[Extracted text]

************

The asset-debt valuation system’s two quantitative self-assembly patterns are composed of either one: a four phase pattern: x/2-2.5x/2-2.5x/1.5-1.6x which represents the big picture 1807 36/90/90/54-56 year US hegemony pattern or two: a x/2-2.5x/1.5x-2.5x three phase pattern. The nomenclature in identying the subunits of the 4 phase pattern are arbitrarily named as the first, second, third, and fourth fractal of the fractal series and for the three phase phase pattern, the first, second, and third fractal. Hence the 4 phase fractal is composed of 4 fractals (subfractals) and the three phase fractal is composed of 3 fractals(subfractals). With the central bank’s QT response to consumer inflation, the length of the second fractal of each series determines the ideal length of the first base fractal and hence the ideal length of the third (and fourth) fractal.

Since 1932, the third 90 year and fourth 54-56 year fractals are composed of two interpolated fractal patterns which also conform to the two patterns defined above. The first is a 10-11/20-21/20-21 year fractal series :: x/2x/2x ending in 1981-82 and the second series a 13/31-33/31-33/20 year pattern ending in about 2074. The 1981-1982 13 year base fractal is composed of a 3/7/5 year fractal series followed by two subseries: the first a 3/7/7 year fractal series ending in 2009 and a second 4/10/6-7 year fractal series ending in 2025 or 2026. The second yearly fractal series is composed of a series of interpolated monthly fractal series: the sequential monthly fractal series since 2009 have been 5/12/10/7; 3/8/6; 8/17/17; 10/26/16; and 7/17/14 of 17 ending in May 2023. A super-bubble second fractal nonlinear devaluation is expected in the 13/31-33 year time frame, whose second fractal nonlinearity is described in the 2005 web site opening page,

Since the March 2020 low valuation, the weekly fractal series is 33/72/49 of 60-61 weeks. With the historical QT to contain consumer inflation, the ideal base of the second 72 week second fractal was shortened to 29 weeks, which became the determinant base time period for the third decay fractal. The third decay fractal for the March 2020 three phase series started on 14 March 2022 and is composed of a 10/23/18 of 18/12-13 week series ending in May 2023. A global hard landing crash economic recession will generate another monthly fractal series ending in 2025 to 2026.

Using the the Russell 2000, from 14 March 2022, the 60-61 week third fractal is composed of 42+/107/84 of 84-86/63 days :: x/2.5x/2x/1.5x.

Over the next 63 trading days and ending in May 2023 expected a nonlinear crash in the 2009 US asset Super Bubble created by the US central bank through extraordinary QE and ex nihilo money creation activity.

************

[Set tasks]
1. Answer from the text on asset-debt valuation fractals.
(a) What year pattern, starting in 1807, does the four phase pattern represent for US hegemony?
(b) On what date did the third decay fractal for the March 2020 three phase series start?
(c) Which index is used for the day counts from 14 March 2022?
2. Pick up the text on asset-debt valuation fractals after its last sentence and write a few more sentences in the same manner.
The lines after the text on asset-debt valuation fractals are not needed for this work.

[Recorded data]
************

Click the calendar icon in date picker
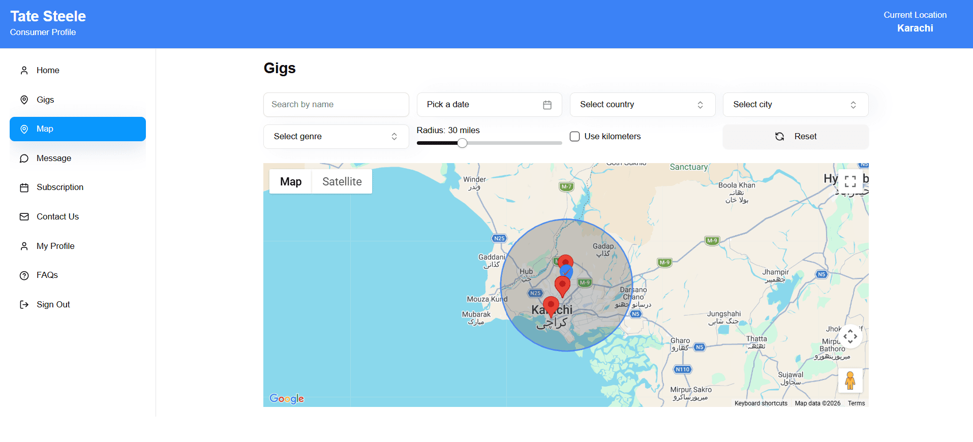Screen dimensions: 973x442 click(547, 105)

************

[Answers for this exercise]
1.
(a) The 36/90/90/54-56 year pattern.
(b) 14 March 2022.
(c) The Russell 2000.

2.
Equity, Gold, Bitcoin, Commodity Crash Alert: The Big Picture: Volcker’s 1981 Great Second Fractal  13/31-33 Year Asset Valuation Crash.

The US Asset-Debt system is undergoing an 1807 36/90/90/54 year  :: x/2.5x/2.5×1.5-6x Self-Assembly Great Fractal Cycle with asset valuation lows in 1842/43 and 1932, and a high in 2021.

The 90 year Third Fractal and the 54 year Fourth Fractal are composed of two interpolated equity fractal series  starting in 1932. The first series was a 10-11/21/21 year fractal ending with a yearly low in 1981/82. The second equity series, the Volcker US bond low series, began in 1981/82: and consists of 13/33/33/18-20 years, ending in 2074-76

The Volcker Second Fractal series started with a 3/7/5 year 13 year base  equity fractal from 1981/82 to 1993/94.   The second fractal to this first base was compose of two sub-series:  3/7/7 year series ending in 2009 and a 4/10/4 of 6-7 year series ending in 2025-2026.

Volcker’s 30 year bond prices decreased from their 15.1% high  in 1981 to 0.8 percent in 2020.  The lowering of bond rates correlated to both one: rapid money supply expansion with the accumulation of 93 trillion dollars of total US debt rising to an unprecedented 350% of GDP,  and two: with an asset  super bubble. Composite US equity valuations rose to the November 2021 90 year  Third Fractal high and housing valuation prices rose beyond the 2007 peak price to wage earning ratio. Financial  corporations, enabled by low mortgage  interest rates and advantaged availability to capital, drove valuations up, crowding out wage earners.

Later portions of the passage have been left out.